Logging Best Practices#

Logging is not a new concept and is in no way unique to Python. Logfiles have existed for decades, and there’s little reason to reinvent the wheel in our little world. Therefore, let’s rely on proven tools as much as possible and do only the bare minimum inside Python applications[1].

A simple but powerful approach is to log to unbuffered standard out and let other tools take care of the rest.

That can be your terminal window while developing; it can be systemd redirecting your log entries to syslogd and rotating them using logrotate; or it can be your cluster manager forwarding them to an obscenely expensive log aggregator service.

It doesn’t matter where or how your application runs – it just works, and the reason why the popular Twelve-Factor App methodology suggests just that.

Canonical Log Lines#

Generally speaking, having as few log entries per request as possible is a good thing. The less noise, the more insights.

structlog’s ability to bind data to loggers incrementally – plus loggers that are local to the current execution context – can help you to minimize the output to a single log entry.

At Stripe, this concept is called Canonical Log Lines.

Pretty Printing vs. Structured Output#

Colorful and pretty printed log messages are nice during development when you locally run your code.

However, in production you should emit structured output (like JSON) which is a lot easier to parse by log aggregators. Since you already log in a structured way, writing JSON output with structlog comes naturally. You can even generate structured exception tracebacks. This makes analyzing errors easier, since log aggregators can render JSON much better than multiline strings with a lot escaped quotation marks.

Here is a simple example of how you can have pretty logs during development and JSON output when your app is running in a production context:

>>> import sys
>>> import structlog
>>>
>>> shared_processors = [
...     # Processors that have nothing to do with output,
...     # e.g., add timestamps or log level names.
... ]
>>> if sys.stderr.isatty():
...     # Pretty printing when we run in a terminal session.
...     # Automatically prints pretty tracebacks when "rich" is installed
...     processors = shared_processors + [
...         structlog.dev.ConsoleRenderer(),
...     ]
... else:
...     # Print JSON when we run, e.g., in a Docker container.
...     # Also print structured tracebacks.
...     processors = shared_processors + [
...         structlog.processors.dict_tracebacks,
...         structlog.processors.JSONRenderer(),
...     ]
>>> structlog.configure(processors)

Centralized Logging#

Nowadays you usually don’t want your log files in compressed archives distributed over dozens – if not thousands – of servers or cluster nodes. You want them in a single location. Parsed, indexed, and easy to search.

ELK#

The ELK stack (Elasticsearch, Logstash, Kibana) from Elastic is a great way to store, parse, and search your logs.

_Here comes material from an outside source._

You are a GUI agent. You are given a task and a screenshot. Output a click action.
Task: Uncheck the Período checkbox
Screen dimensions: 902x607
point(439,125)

The way it works is that you have local log shippers like Filebeat that parse your log files and forward the log entries to your Logstash server. Logstash parses the log entries and stores them in Elasticsearch. Finally, you can view and search them in Kibana.

If your log entries consist of a JSON dictionary, this is fairly easy and efficient. All you have to do is to tell Logstash either that your log entries are prepended with a timestamp from TimeStamper or the name of your timestamp field.

Graylog#

Graylog goes one step further. It not only supports everything those above do (and then some); you can also directly log JSON entries towards it – optionally even through an AMQP server (like RabbitMQ) for better reliability. Additionally, Graylog’s Extended Log Format (GELF) allows for structured data which makes it an obvious choice to use together with structlog.